Natural products, e.g. some toxins, are good antibiotics but it is very hard to optimize such compounds to improve their drug profile (chemical synthesis of natural products is difficult). Also a lot of people at the conference were talking of how antimicrobial peptides will save the day. The attendees with drug discovery experience raised an eyebrow about this, knowing how hard it will be to make a 30 residue peptide into a drug.
Some antibiotics work by having a hydrophilic part (e.g. carboxyl) and a hydrophobic part (e.g. an alkane chain). This hydrophobic part sits in the membrane wall disrupting it, which creates a “leak” from the bacteria which eventually kills the pathogen. There are other mechanisms of action such as blocking transporter or signalling channels.
There was a brilliant, energetic talk by Bruno Gonzalez-Zorn with the audience paying rapt attention. He showed how bacteria have these multiple, small plasmids offering antibiotic resistance. He discovered there was a common two-part theme to antibiotic resistance, where a particular gene is always present.
Paul Finn gave a much needed talk on why drug discovery is hard (e.g. target selection, difficulty to get drugs in therapeutic area, potency, toxicity, have to optimize for different variables, etc.). Unknowingly proving this point, there was this earlier talk of a whole optimization series which got a small molecule inhibitor of a viral infection from 150uM down to 1uM (IC50) – a great result in itself, and when the investigators tested this ligand in vivo rather than in vitro it simply did not have any affect on the virus.

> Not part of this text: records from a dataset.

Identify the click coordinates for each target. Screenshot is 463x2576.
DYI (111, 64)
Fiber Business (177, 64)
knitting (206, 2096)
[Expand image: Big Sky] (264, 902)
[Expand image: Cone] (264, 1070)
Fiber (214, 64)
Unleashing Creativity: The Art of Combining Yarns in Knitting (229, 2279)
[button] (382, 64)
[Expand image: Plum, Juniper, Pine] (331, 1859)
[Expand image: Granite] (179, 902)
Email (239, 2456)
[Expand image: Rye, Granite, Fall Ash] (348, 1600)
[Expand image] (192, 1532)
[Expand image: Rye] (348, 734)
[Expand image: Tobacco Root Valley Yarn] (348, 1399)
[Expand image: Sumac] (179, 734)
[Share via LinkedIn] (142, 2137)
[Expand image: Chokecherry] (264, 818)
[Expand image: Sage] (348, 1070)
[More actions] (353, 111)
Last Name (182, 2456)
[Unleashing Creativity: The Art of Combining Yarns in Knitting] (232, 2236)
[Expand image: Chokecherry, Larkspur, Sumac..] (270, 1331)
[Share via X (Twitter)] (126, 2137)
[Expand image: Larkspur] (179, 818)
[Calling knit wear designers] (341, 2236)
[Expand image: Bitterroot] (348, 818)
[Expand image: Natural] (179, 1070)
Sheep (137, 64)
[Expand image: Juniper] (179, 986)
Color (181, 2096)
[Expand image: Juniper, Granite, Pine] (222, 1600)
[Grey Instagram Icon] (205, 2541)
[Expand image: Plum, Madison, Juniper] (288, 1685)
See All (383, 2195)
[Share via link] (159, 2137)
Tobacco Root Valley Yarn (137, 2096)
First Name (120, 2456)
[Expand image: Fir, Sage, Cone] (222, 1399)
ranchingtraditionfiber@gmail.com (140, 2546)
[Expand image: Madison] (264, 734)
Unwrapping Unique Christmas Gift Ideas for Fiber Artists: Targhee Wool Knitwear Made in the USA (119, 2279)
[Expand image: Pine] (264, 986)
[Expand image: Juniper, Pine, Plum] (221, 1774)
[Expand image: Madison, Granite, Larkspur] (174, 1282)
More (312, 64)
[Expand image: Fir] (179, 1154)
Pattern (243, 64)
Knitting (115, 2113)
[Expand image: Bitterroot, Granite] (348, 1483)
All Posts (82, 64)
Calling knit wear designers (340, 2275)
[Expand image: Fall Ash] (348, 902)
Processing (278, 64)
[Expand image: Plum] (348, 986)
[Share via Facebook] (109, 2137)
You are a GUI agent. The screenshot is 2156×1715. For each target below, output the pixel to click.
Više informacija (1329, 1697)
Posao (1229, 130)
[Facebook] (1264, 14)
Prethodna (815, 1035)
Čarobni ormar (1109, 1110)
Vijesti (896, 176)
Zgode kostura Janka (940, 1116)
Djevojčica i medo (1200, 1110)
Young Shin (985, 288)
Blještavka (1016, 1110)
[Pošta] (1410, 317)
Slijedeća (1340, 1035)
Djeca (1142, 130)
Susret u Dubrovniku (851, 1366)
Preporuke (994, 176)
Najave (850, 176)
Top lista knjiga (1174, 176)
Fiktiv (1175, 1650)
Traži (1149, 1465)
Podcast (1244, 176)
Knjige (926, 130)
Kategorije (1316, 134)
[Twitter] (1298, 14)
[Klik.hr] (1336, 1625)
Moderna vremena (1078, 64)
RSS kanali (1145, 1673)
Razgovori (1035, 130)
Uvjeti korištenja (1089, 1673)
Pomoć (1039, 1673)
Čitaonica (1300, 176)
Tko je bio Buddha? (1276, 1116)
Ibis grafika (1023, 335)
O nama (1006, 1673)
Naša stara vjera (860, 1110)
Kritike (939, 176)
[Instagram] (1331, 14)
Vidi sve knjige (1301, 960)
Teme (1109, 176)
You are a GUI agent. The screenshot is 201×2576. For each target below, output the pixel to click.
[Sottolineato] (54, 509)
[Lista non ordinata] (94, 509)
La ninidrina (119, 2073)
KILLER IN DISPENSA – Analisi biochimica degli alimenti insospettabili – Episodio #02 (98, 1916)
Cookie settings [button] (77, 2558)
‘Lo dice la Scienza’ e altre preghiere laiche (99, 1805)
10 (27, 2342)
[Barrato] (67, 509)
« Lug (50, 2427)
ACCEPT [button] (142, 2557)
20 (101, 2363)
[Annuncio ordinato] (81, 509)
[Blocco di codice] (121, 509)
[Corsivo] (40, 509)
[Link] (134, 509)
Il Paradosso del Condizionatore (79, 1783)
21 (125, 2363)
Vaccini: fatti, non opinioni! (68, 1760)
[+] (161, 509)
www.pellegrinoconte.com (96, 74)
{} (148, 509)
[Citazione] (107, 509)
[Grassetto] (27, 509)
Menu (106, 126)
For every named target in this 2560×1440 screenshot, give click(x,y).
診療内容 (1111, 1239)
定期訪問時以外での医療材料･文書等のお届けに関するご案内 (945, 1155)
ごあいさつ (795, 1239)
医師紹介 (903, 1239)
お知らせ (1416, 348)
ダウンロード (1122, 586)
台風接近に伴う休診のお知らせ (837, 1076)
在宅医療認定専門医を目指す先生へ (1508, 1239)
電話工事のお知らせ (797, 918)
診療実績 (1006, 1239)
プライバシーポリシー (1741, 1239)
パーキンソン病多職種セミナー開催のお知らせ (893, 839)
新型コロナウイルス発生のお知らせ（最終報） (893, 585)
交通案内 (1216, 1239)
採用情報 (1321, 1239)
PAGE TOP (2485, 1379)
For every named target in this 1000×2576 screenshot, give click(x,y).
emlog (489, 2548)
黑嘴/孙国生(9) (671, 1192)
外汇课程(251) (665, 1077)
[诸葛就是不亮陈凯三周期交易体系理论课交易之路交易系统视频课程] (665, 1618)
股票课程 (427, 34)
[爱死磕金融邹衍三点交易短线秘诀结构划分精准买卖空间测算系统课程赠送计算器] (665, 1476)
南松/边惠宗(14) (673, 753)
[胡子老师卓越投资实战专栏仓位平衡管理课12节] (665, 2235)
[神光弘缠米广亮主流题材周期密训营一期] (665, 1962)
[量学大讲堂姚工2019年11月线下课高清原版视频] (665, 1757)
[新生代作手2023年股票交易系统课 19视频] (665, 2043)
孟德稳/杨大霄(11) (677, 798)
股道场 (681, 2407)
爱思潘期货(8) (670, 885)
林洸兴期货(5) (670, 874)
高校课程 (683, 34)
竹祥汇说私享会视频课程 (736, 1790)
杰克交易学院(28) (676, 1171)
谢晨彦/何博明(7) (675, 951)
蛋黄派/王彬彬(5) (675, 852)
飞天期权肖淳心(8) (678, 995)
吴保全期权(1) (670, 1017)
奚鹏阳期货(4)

Cele Abad Zapatero, one of the main investigators of AltasCBS, made the point that, today, we do not know where we are in drug discovery. He argued we need to move to chemical-biology space instead of simply chemical space and recommended the use of ligand efficiency indices (e.g. BEI, SEI).
And what did I take to the conference? I took a poster, the design of which is based on Dunbar’s stylish template. Marta, Ana and myself won a “highly commendable” poster prize with the best poster going to Laura (Synthetic inhibitors of bacterial cell division targeting the GTP binding site of FtsZ, since you asked). There were 24 posters in all, and mine was the only computational study in a room otherwise filled with phages, bacteria and plasmids (literally as well as metaphorically). There is a sinister heart-warming joy in winning a bottle of wine, instead of a cheque or a certificate. James deserves a sip or two.